LONDRES, 1 de mayo.- El Atlético de Madrid derrotó al Chelsea por 3-1, en el estadio Stamford Bridge,  y consiguió avanzar a la final de la Champions League, después de 40 años de haber llegado por primera vez a esa instancia.

Adrián, Diego Costa (de penal) y Arda Turan dieron la vuelta al tanto inicial de Fernando Torres y sellaron una clasificación brillante del equipo español, que enfrentará el 24 de mayo en Lisboa a su rival más encarnizado, el Real Madrid.

Así, dos equipos de España jugarán la final de la máxima competencia europea, que por primera vez la disputarán dos equipos de la misma ciudad.

Mientras el Real Madrid busca su décimo título, el Atlético persigue un sueño que en 1974 acarició durante seis minutos, los que pasaron entre el gol de Luis Aragonés en el minuto 114 y el empate de Georg Schwarzenbeck, que llevó la definición de aquella final a un partido extra que el Bayern Múnich ganó dos días más tarde por 4-0.

Después del 0-0 de la ida, en Londres se esperaba una partida de estrategia y los movimientos empezaron desde las alineaciones, donde tanto el técnico del Chelsea, José Mourinho, como el del Atlético, Diego Simeone,  habían anticipado la batalla que se desarrollaría en el campo.

Adrián apareció por sorpresa en el once español, quien ocupó el sitio de  Raúl García, el centrocampista con más gol del equipo.

Simeone acertó en la decisión, como demostró el tanto del oportuno Adrián, jugador que creó más peligro en el campo del Chelsea y anotó el tanto del empate a dos minutos de acabar el primer tiempo.

El gol del Atlético fue un pase de alta escuela de Tiago buscando la llegada de Juanfran, un centro que se paseó por toda el área del Chelsea y un remate de Adrián,  que botó en el suelo y se coló por el ángulo.
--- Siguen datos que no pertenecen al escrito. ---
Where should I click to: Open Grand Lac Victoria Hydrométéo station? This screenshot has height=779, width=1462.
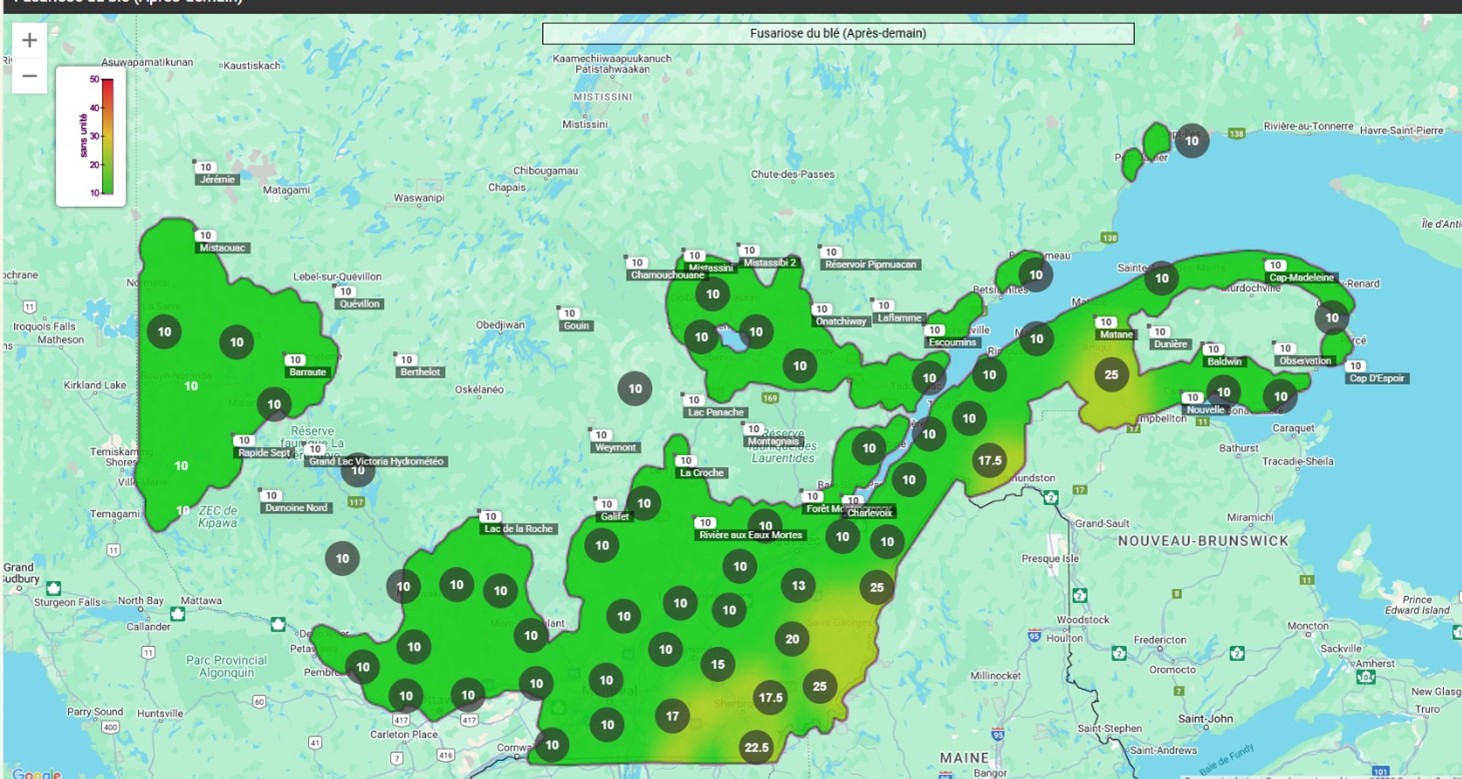pyautogui.click(x=375, y=461)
Mourinho había reído primero. En su once puso al veterano Ashley Cole, por el lateral izquierdo, y trasladó a César Azpilicueta al lado derecho. Eden Hazard, que regresó al equipo tras su lesión, se movió con libertad, pero, sobre todo, inquietó por la banda izquierda para castigo de Juanfran.

El belga es un hombre de talento, lo demostró con y sin pelota. Sin embargo, el tanto del Chelsea llegó por el lado derecho. Willian peleó un balón entre dos defensores, Azpilicueta centró y lo remató Torres, titular en detrimento de Samuel Eto’o.
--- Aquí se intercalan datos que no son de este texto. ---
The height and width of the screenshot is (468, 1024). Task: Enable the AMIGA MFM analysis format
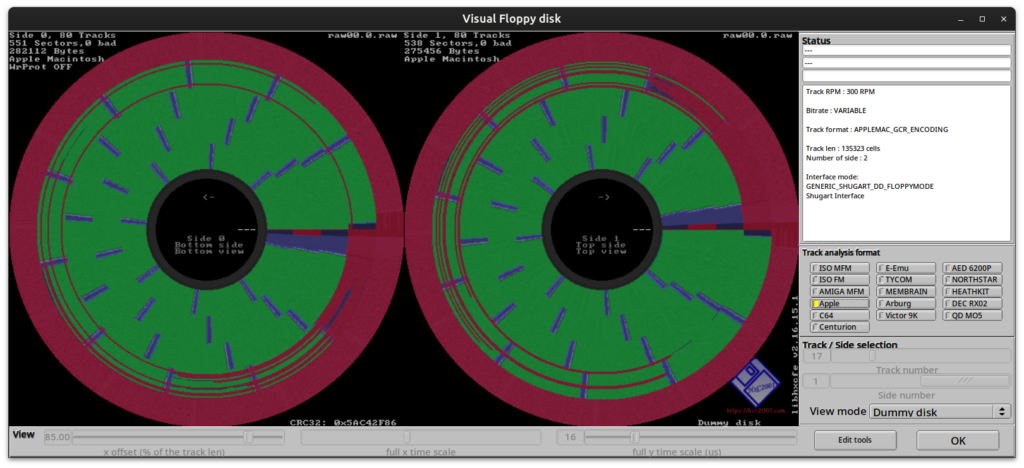tap(840, 292)
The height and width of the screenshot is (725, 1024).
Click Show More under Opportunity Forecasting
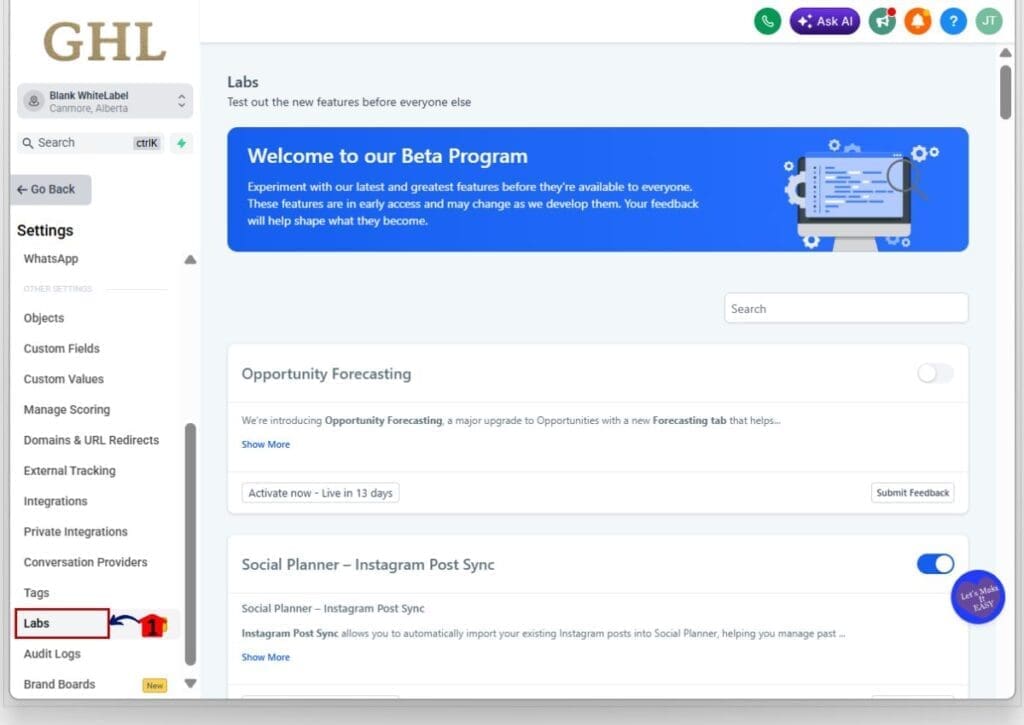(266, 444)
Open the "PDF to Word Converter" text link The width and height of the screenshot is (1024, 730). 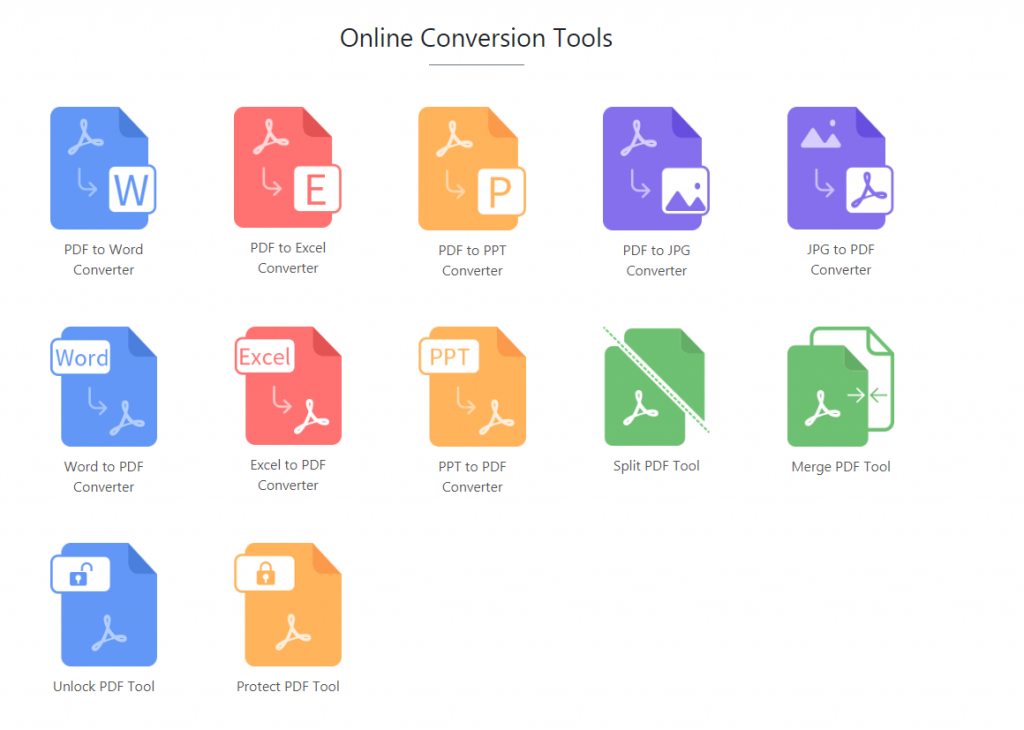(104, 260)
El español, ex del Atlético, no celebró el tanto. Todo lo contrario que los 40 mil aficionados blues, que se sentían cerca del viaje a Lisboa, sede de la final.

El Atlético es un equipo en trance, con una fe infinita en la propuesta de su técnico Diego Simeone.

Un gol nuestro vale mucho”, dijo el Cholo Simeone, durante toda la semana a sus jugadores, convencido de que antes o después marcarían.

Mourinho movió sus piezas nada más al empezar la segunda parte. Apenas unos segundos después de que Courtois detuviera un cabezazo de Terry, Eto’o sustituyó a Cole. Pero el camerunés marcó el partido por algo que su técnico no quería. El camerunés, cinco minutos después de entrar al campo, derribó dentro del área a Diego Costa. El árbitro marcó penal.

El Chelsea intentó la remontada, pero se encontró con Courtois y con un equipo sediento de gloria, que volvió a una final de Copa de Europa, cuatro décadas después, y que lo hizo a lo grande, incluso con un tercer gol, de Arda Turan, ante el equipo dirigido por el llamado “maestro de la defensa”, Mourinho, quien perdió su cuarta semifinal de Champions consecutiva.

Simeone le ganó la partida a Mourinho y el Atlético está cada vez más cerca del cielo.